How to Free Yourself from Self-Sabotaging Behavior

How to Free Yourself from Self-Sabotaging Behavior

It’s human nature to want to be happy and successful. So why do you often end up sabotaging your chances for happiness and success? 

There are many reasons why you might engage in self-sabotaging behavior. If you regularly engage in self-destructive behavior, it’s important to find out why and make some changes. Otherwise, you’ll keep getting in your way. 

Below are some tips on how to free yourself from self-sabotaging behavior.

1. Be Honest with Yourself

The first step is to be honest with yourself. If you’re engaging in self-sabotaging behavior, chances are good that you’re not being entirely honest with yourself about what you’re doing. Acknowledge your behavior and its consequences. This can be difficult, but it’s necessary to change your behavior.

Being honest with yourself includes being honest about your motives. Why are you engaging in self-destructive behavior? What do you hope to achieve by doing so? Once you’ve identified your motives, you can start to work on changing them.

2. Figure Out Why You’re Sabotaging Yourself

Once you’ve acknowledged your self-destructive behavior, it’s time to figure out why you’re doing it. There might be some underlying reasons for your behavior. It could be that you don’t feel deserving of happiness or success. It could be that you’re afraid of change. Maybe you have low self-esteem. Whatever the reason, it’s important to identify it so you can start working on it.

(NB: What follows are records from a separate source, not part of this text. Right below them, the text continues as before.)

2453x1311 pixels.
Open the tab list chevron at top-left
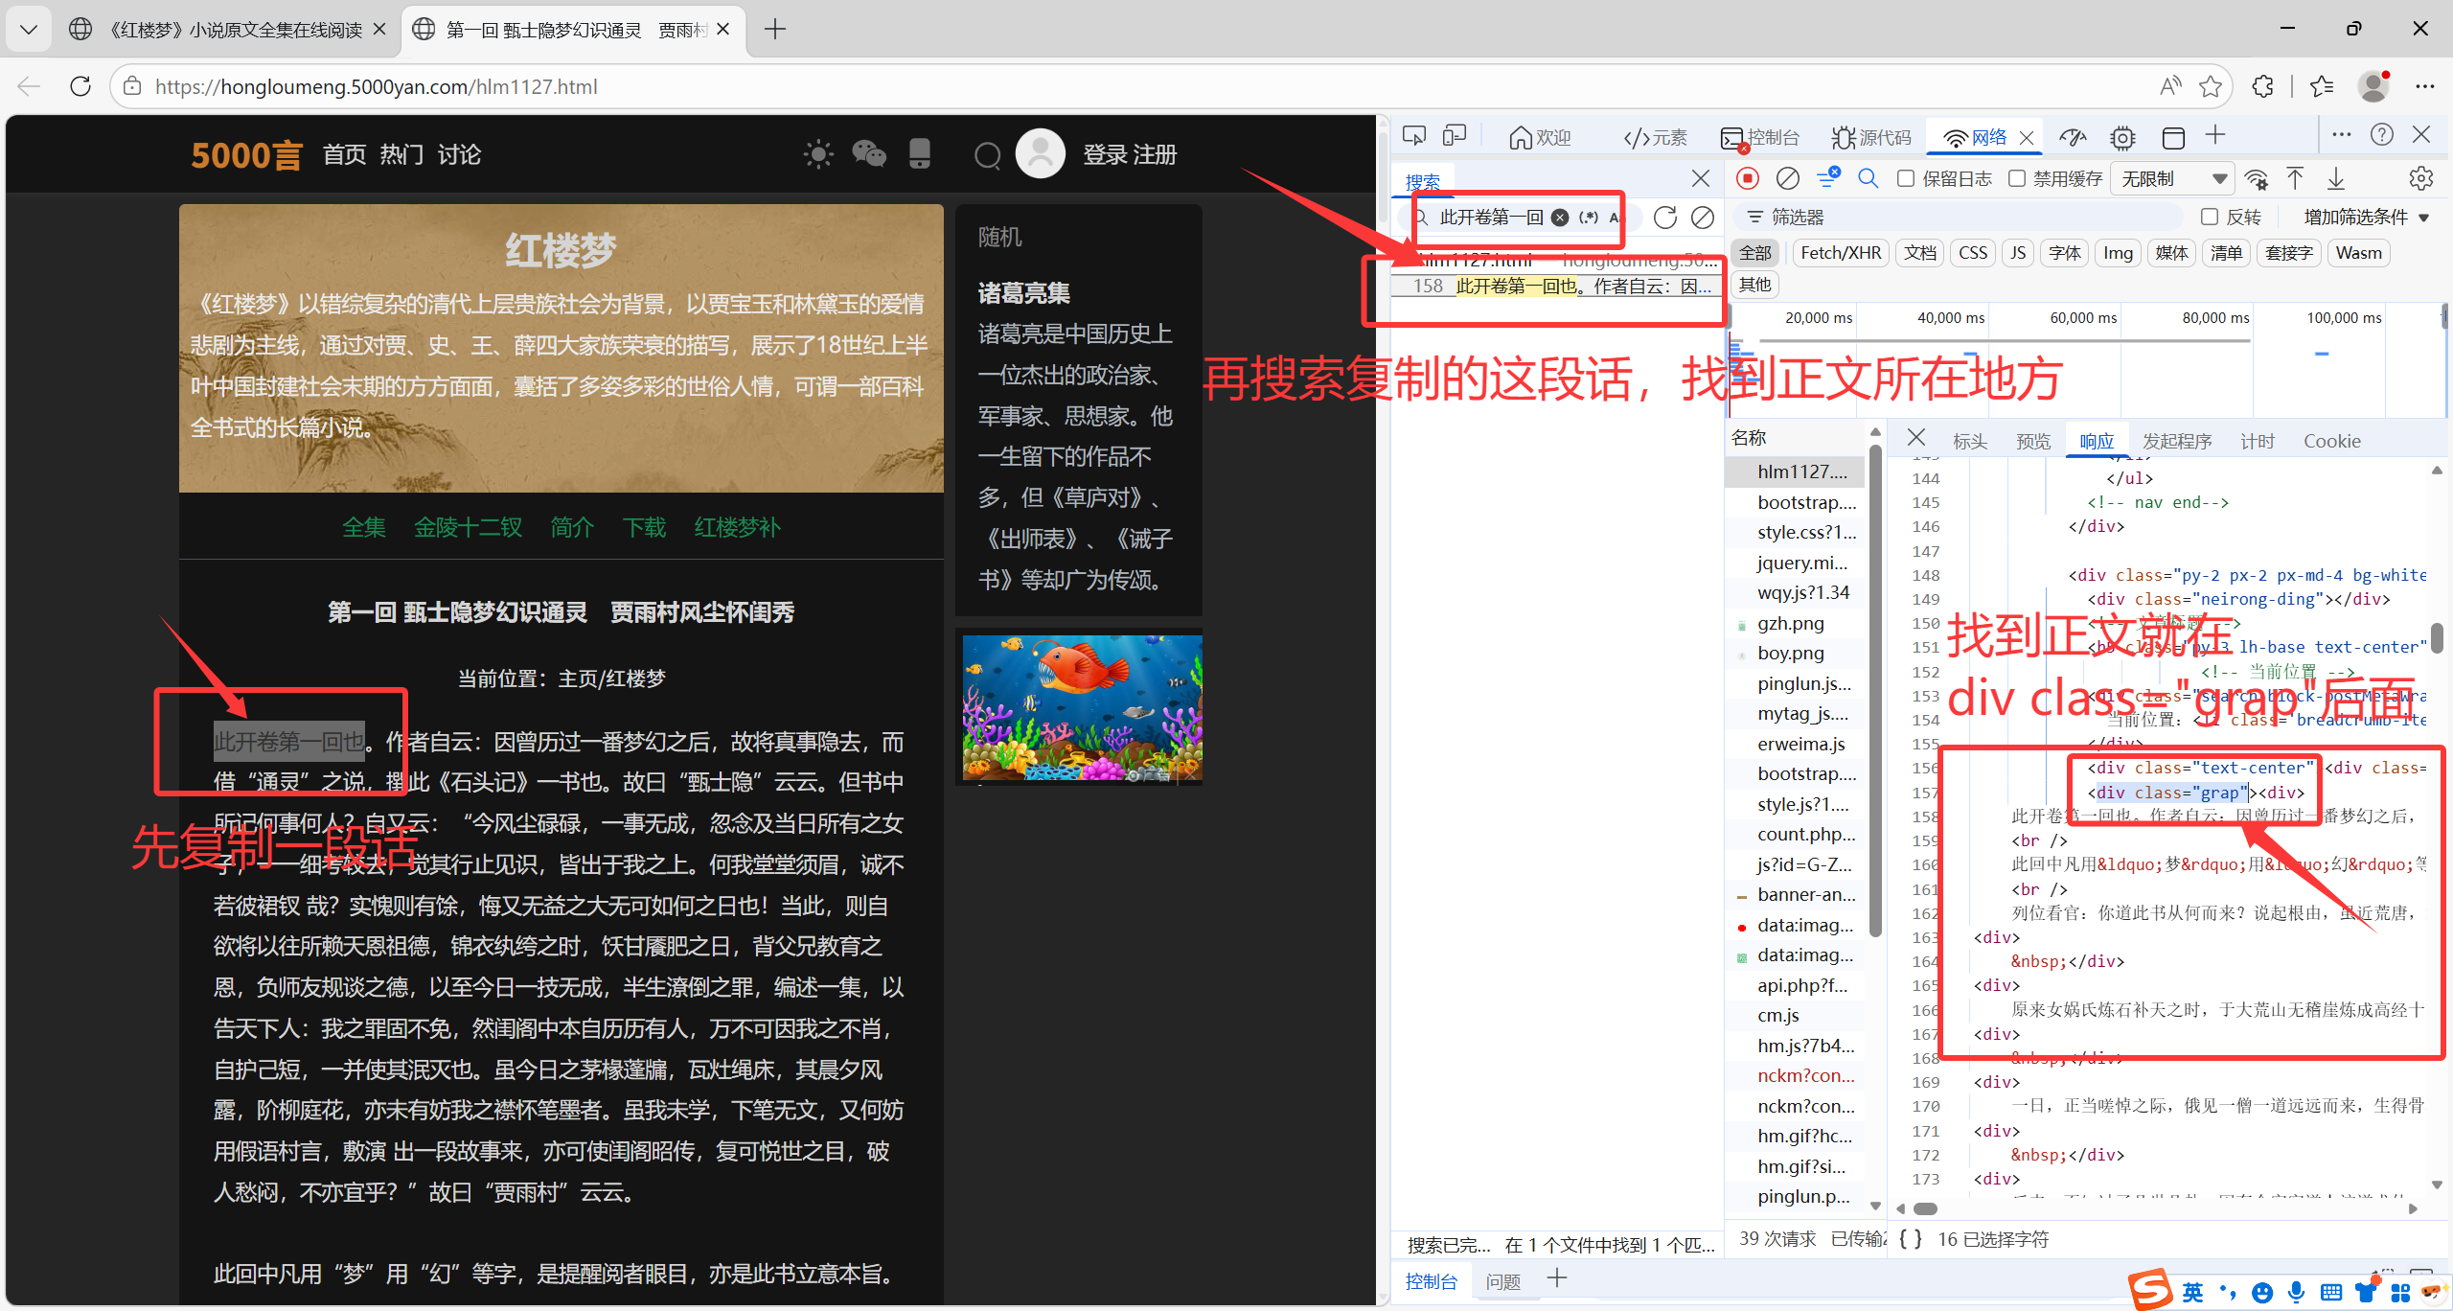click(x=29, y=30)
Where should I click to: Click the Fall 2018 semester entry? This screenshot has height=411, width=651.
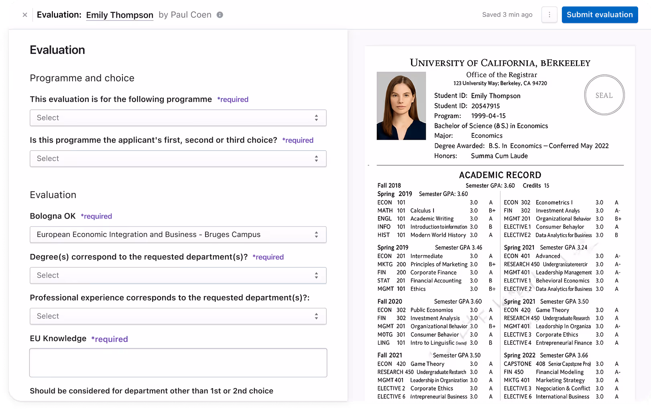pos(389,185)
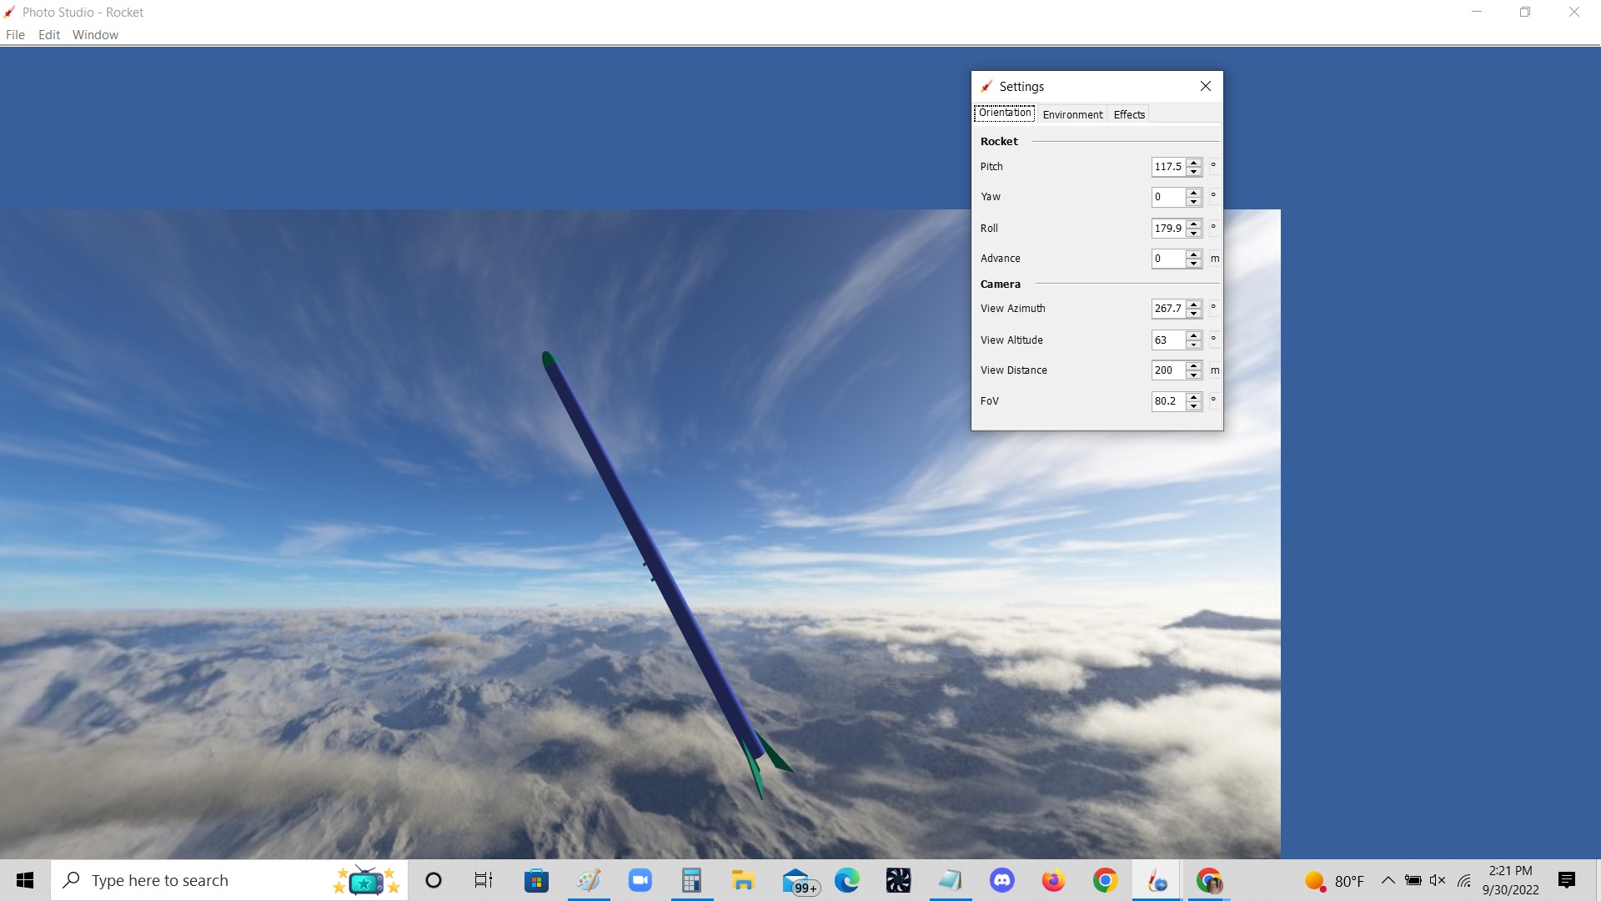
Task: Open the OpenRocket rocket icon on the taskbar
Action: [x=1157, y=880]
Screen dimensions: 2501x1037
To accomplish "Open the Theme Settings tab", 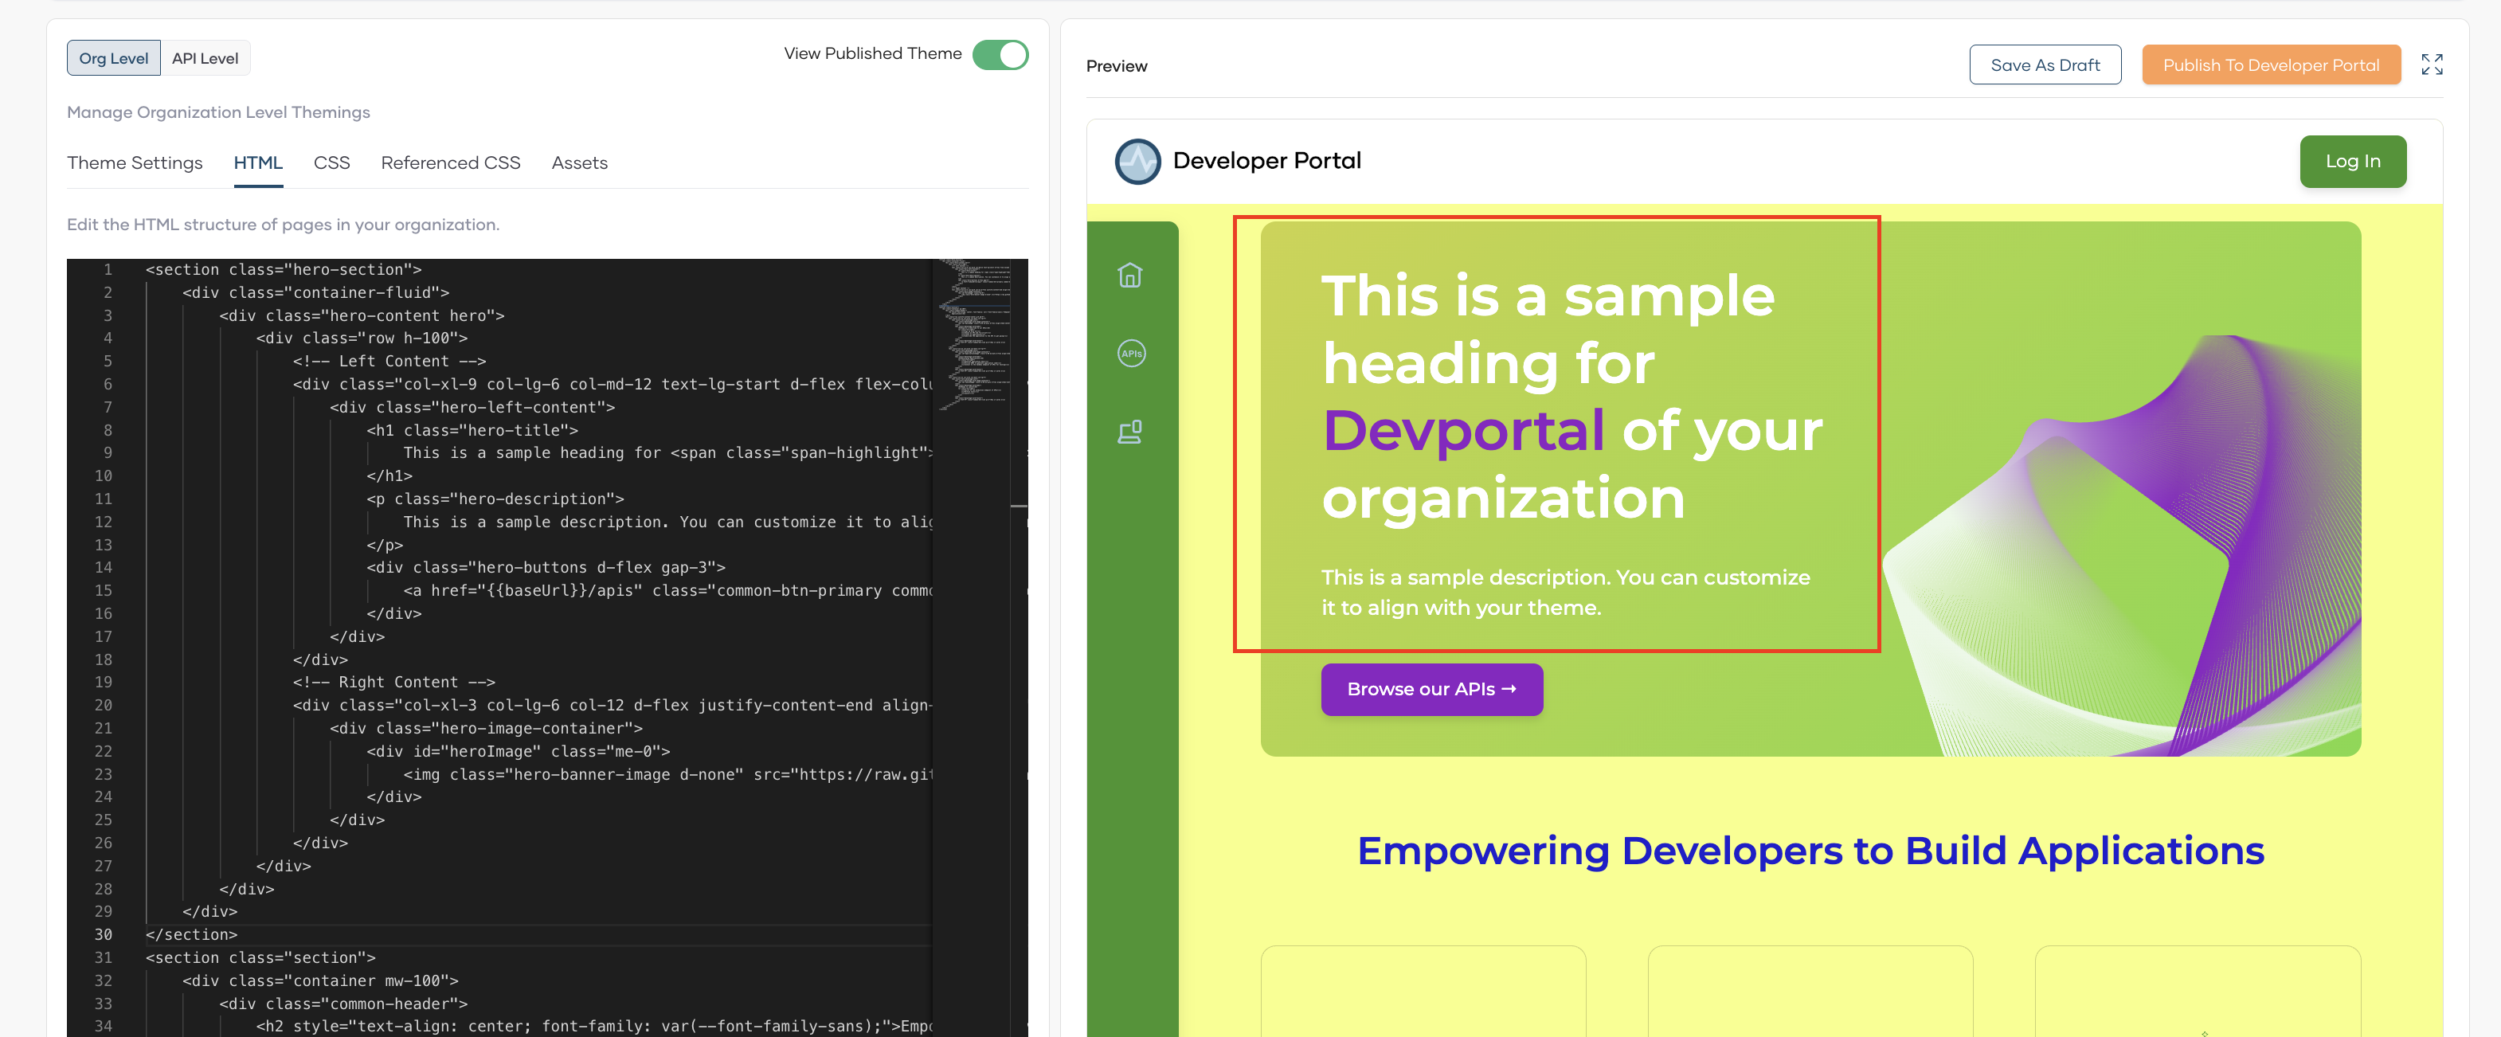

One way to discover why you sabotage yourself is by taking a free Enneagram test. This way, you can understand how to reduce self-limitations and increase your ability to succeed.

3. Change Your Beliefs

If you find that you’re sabotaging yourself because of negative beliefs about yourself, it’s time to change those beliefs. Start by identifying the negative beliefs you have about yourself. Then, challenge those beliefs. Are they true? Why do you believe them? Once you start questioning your negative beliefs, you can replace them with more positive ones.

4. Improve Your Self-Esteem

If you have low self-esteem, it can be a major contributor to self-sabotaging behavior. After all, if you don’t believe in yourself, why would you try to achieve anything? Start by working on building your self-esteem. You can do this by setting realistic goals and then achieving them. As you accomplish things, you’ll start to feel better about yourself.

You can also try positive self-talk. When you have a negative thought about yourself, counter it with a positive one. For example, if you’re thinking, “I’m not good enough,” tell yourself, “I am good enough.” With time, your self-esteem will improve, and your self-sabotaging behavior will decrease.

5. Take Risks

If you tend to play it safe, self-sabotaging behavior can be a way of avoiding taking risks. After all, if you don’t take chances, you can’t fail, right? Wrong. Not taking risks means not giving yourself a chance to succeed. It also means living in fear and not enjoying life.

Start by challenging your beliefs about taking risks. Are they as scary as you think? Once you see that taking risks isn’t so bad, you’ll be more likely to take them. And as you start to take more risks, you’ll find that your self-sabotaging behavior decreases.

6. Let Go of Perfectionism

If you’re a perfectionist, self-sabotaging behavior can be a way of avoiding failure. After all, if you’re never perfect, you can’t fail. But the truth is that nobody is perfect, and striving for perfectionism sets you up for disappointment.

Instead of striving for perfection, strive for excellence. Set high standards for yourself, but don’t expect to be perfect. And when you do make mistakes, learn from them and move on. As you start to let go of your need to be perfect, you’ll find that your self-sabotaging behavior decreases.

7. Surround Yourself with Positive People

If you have negative people in your life, they can be a major contributor to your self-sabotaging behavior. After all, if the people around you are constantly putting you down, it’s going to be hard to believe in yourself.

So, get rid of the naysayers and fill your life with people who will empower you to be your best self. As you start to feel better about yourself, you’ll find that your self-sabotaging behavior decreases.


Self-sabotaging behavior can be a major obstacle to achieving your goals. But, it doesn’t have to be. By understanding the reasons behind your self-sabotaging behavior and taking steps to change it, you can start to overcome it. So don’t give up on yourself!